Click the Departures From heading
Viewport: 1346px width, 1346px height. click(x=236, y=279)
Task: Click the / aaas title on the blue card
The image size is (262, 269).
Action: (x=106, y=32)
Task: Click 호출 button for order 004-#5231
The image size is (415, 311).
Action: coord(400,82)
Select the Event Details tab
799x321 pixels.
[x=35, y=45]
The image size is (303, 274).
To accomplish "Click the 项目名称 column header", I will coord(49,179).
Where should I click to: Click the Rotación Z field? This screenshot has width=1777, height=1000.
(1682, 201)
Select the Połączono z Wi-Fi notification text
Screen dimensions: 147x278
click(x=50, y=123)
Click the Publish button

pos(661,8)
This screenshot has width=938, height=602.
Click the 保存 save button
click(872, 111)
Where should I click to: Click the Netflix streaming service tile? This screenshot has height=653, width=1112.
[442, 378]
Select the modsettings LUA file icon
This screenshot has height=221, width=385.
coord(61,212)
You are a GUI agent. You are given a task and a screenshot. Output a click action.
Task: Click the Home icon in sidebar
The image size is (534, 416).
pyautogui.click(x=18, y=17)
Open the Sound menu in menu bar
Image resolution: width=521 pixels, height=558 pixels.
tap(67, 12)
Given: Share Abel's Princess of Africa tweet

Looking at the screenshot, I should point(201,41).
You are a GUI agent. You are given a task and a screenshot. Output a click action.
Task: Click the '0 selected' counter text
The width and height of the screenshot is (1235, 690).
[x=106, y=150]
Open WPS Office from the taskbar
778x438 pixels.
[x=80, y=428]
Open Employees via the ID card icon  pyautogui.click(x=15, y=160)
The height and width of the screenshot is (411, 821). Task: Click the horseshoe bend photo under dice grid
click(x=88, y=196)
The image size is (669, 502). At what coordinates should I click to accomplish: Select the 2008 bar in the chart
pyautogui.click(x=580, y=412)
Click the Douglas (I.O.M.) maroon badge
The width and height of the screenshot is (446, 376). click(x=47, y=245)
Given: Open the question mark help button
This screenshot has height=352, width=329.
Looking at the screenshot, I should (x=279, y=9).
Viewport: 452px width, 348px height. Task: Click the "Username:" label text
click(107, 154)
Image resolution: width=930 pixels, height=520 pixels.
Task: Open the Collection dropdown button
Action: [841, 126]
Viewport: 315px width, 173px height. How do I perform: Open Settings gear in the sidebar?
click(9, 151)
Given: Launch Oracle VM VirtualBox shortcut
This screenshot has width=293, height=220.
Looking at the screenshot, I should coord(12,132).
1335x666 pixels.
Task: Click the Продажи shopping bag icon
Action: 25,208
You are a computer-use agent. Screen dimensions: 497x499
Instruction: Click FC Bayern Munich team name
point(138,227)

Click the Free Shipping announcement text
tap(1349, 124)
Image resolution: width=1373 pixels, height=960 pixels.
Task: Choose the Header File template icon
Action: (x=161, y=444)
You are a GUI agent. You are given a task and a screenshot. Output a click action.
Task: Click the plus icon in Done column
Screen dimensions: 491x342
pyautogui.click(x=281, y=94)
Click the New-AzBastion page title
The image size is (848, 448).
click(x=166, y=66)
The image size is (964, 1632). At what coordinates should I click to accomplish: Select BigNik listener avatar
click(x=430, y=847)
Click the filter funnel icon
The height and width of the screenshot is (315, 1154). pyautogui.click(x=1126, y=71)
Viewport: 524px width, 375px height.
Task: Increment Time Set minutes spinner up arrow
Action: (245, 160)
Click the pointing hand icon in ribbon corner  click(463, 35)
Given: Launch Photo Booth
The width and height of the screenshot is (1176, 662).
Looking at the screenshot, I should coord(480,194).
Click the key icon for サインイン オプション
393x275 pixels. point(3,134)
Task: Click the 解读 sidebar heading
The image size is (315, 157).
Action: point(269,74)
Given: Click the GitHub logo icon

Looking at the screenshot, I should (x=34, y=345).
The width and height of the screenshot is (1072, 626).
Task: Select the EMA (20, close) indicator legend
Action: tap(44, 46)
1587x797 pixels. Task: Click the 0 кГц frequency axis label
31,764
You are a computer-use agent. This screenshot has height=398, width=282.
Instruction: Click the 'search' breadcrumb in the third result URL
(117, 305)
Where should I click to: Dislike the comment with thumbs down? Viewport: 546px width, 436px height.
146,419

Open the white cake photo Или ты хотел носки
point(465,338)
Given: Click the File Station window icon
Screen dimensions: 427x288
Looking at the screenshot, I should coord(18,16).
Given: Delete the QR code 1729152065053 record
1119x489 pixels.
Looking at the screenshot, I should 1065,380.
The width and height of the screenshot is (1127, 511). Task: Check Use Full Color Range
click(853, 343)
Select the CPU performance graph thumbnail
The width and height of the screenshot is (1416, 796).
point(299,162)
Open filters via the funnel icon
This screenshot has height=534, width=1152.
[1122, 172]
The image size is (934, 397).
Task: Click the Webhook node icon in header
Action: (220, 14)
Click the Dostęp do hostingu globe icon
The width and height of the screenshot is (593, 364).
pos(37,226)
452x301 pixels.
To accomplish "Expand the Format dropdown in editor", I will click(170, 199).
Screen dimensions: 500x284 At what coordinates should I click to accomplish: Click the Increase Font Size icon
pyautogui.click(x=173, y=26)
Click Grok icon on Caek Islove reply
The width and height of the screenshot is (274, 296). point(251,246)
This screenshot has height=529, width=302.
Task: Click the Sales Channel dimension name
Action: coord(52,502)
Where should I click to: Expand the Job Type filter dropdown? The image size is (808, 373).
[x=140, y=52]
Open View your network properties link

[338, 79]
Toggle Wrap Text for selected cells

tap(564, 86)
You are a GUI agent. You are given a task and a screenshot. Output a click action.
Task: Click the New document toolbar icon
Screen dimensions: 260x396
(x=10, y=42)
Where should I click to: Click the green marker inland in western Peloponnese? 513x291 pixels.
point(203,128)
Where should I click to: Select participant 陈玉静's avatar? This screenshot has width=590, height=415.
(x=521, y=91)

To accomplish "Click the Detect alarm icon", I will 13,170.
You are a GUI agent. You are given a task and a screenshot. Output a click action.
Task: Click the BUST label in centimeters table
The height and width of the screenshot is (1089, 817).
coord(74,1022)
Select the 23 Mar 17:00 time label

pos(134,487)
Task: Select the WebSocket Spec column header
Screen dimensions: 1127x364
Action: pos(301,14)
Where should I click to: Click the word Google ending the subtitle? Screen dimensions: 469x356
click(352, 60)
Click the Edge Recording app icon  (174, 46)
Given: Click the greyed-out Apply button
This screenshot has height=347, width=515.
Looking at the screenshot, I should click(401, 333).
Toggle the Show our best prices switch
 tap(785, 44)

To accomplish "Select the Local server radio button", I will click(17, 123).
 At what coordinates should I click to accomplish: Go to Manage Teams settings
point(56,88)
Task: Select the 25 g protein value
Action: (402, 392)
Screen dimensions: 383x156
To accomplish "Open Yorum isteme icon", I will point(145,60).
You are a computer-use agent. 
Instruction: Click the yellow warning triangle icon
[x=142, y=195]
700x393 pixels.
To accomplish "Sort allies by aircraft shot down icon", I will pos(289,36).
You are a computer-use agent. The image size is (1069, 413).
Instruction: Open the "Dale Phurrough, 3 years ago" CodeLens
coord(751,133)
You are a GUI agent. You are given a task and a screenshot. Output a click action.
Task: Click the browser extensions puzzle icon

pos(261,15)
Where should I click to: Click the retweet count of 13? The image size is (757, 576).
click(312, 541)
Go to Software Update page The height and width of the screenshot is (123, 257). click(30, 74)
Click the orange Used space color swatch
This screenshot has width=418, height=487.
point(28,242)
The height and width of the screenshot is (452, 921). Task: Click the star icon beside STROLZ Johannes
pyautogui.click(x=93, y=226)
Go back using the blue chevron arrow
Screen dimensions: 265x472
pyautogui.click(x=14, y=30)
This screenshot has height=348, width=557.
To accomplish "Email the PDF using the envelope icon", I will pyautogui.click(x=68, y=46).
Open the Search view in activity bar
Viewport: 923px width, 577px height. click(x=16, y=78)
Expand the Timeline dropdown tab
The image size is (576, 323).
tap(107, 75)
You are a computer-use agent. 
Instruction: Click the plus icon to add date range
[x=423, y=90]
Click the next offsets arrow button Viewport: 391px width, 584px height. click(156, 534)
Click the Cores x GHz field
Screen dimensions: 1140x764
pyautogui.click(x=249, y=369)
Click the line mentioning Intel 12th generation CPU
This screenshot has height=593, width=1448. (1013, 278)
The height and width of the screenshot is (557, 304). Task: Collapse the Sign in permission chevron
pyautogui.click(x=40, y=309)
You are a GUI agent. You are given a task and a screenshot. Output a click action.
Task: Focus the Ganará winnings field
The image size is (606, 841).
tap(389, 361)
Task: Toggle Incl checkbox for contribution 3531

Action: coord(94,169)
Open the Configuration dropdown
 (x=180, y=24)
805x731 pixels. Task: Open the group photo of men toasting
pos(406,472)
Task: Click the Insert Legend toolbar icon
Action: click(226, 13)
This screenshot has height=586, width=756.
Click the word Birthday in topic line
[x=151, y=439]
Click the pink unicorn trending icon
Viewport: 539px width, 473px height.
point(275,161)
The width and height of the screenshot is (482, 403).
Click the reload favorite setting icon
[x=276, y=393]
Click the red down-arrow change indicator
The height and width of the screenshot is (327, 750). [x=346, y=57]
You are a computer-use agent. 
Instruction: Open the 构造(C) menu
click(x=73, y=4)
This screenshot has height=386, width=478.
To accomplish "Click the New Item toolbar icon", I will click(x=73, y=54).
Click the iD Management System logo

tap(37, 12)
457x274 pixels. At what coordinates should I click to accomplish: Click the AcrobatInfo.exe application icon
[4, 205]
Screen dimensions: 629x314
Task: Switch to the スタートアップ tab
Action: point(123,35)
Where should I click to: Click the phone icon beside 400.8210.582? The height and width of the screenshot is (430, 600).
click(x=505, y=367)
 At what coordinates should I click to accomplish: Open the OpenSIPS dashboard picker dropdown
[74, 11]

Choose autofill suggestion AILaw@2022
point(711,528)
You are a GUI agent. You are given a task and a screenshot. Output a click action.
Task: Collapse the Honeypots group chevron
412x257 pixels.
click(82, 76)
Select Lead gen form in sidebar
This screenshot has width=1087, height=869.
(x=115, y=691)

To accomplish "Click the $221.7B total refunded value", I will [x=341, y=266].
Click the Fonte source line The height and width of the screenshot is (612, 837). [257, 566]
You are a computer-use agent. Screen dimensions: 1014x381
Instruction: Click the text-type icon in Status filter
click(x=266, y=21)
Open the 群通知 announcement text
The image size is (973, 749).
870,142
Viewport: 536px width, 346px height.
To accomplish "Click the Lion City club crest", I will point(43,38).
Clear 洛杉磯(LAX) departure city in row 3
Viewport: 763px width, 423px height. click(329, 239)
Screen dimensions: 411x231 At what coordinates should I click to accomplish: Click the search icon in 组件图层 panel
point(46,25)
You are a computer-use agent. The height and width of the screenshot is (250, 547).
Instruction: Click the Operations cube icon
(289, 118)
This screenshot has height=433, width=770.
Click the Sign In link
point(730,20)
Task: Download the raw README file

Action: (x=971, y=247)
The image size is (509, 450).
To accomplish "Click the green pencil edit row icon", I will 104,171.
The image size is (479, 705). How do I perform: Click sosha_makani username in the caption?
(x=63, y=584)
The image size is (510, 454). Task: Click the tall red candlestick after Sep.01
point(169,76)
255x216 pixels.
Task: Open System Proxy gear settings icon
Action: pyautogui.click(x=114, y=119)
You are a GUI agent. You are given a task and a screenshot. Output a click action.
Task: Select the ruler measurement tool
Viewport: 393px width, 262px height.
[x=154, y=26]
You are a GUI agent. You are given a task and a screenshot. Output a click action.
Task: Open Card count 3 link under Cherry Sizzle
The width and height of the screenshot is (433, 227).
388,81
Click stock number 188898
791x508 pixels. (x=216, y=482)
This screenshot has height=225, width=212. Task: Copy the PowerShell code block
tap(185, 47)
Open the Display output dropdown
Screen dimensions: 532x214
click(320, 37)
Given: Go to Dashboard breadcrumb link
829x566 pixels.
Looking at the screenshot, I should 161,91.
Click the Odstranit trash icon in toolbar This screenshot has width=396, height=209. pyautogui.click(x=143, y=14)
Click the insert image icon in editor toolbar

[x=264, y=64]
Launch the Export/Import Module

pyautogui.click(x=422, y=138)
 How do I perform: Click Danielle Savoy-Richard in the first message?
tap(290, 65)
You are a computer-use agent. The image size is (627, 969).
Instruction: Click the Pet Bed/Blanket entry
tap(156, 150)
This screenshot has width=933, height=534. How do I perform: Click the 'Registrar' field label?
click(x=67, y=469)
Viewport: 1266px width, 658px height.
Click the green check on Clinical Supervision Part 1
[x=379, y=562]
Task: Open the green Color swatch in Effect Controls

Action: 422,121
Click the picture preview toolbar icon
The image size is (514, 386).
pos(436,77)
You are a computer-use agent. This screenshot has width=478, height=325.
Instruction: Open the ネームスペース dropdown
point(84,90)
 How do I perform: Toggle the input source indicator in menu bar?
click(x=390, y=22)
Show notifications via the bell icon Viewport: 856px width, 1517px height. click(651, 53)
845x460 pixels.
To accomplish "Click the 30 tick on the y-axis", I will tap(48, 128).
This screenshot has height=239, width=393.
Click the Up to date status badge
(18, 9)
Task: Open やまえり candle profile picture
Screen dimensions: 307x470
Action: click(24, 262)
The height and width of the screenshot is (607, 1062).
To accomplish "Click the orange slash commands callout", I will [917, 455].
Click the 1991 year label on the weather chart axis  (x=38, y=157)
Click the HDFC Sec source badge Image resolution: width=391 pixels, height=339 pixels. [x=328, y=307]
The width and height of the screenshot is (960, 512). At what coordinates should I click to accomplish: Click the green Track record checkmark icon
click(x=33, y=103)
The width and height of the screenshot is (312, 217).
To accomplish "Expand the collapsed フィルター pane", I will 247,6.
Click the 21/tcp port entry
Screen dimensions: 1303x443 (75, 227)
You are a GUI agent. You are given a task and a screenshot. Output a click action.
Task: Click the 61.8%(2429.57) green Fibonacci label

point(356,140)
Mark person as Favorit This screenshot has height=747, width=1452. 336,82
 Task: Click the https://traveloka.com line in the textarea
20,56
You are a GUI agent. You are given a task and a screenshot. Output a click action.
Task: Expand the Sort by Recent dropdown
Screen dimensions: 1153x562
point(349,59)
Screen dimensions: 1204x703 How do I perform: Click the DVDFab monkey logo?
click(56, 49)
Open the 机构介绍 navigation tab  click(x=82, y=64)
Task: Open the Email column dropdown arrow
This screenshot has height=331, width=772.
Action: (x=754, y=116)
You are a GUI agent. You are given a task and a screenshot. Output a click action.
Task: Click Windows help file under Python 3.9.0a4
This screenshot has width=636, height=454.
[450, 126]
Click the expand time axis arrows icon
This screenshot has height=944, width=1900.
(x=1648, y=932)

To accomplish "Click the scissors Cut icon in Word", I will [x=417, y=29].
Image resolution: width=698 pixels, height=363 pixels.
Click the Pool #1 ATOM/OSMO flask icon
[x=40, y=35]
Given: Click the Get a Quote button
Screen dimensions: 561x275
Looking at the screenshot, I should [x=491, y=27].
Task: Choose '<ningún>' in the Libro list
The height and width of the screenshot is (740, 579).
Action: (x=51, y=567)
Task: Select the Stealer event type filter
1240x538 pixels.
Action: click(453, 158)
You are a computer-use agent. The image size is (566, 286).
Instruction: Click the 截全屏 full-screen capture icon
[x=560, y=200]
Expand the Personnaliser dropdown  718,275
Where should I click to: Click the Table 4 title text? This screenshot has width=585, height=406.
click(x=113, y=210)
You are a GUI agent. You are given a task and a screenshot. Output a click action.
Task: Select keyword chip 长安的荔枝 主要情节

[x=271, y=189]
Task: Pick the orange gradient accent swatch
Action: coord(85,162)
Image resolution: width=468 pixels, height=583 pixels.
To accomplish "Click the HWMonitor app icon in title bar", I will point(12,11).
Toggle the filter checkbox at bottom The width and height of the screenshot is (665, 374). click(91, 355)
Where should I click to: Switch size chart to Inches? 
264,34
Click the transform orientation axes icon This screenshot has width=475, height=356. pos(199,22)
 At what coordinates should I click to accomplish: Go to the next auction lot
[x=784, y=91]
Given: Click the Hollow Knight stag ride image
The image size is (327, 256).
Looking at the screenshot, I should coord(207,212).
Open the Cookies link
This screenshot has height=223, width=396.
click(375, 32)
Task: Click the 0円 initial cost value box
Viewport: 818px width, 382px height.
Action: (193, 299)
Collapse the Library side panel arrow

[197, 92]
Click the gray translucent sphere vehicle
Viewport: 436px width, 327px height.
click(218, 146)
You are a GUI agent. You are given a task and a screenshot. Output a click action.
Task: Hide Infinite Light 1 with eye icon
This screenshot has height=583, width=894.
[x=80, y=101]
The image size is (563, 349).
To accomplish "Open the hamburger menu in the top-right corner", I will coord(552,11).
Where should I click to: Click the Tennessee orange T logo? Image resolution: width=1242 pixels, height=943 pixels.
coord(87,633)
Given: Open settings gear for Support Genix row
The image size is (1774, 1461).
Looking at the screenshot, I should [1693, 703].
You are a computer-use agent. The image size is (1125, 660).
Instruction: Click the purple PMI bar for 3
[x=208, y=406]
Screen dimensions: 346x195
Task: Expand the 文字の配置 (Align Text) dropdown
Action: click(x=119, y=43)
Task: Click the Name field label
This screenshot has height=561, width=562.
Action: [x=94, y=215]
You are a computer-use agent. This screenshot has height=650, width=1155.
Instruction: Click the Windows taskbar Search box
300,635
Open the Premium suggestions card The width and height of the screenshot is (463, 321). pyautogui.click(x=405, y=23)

**THE TASK**
Report only the number of lines in the listing that contain the word "Sort".

**SOLUTION TO THE EXERCISE**
2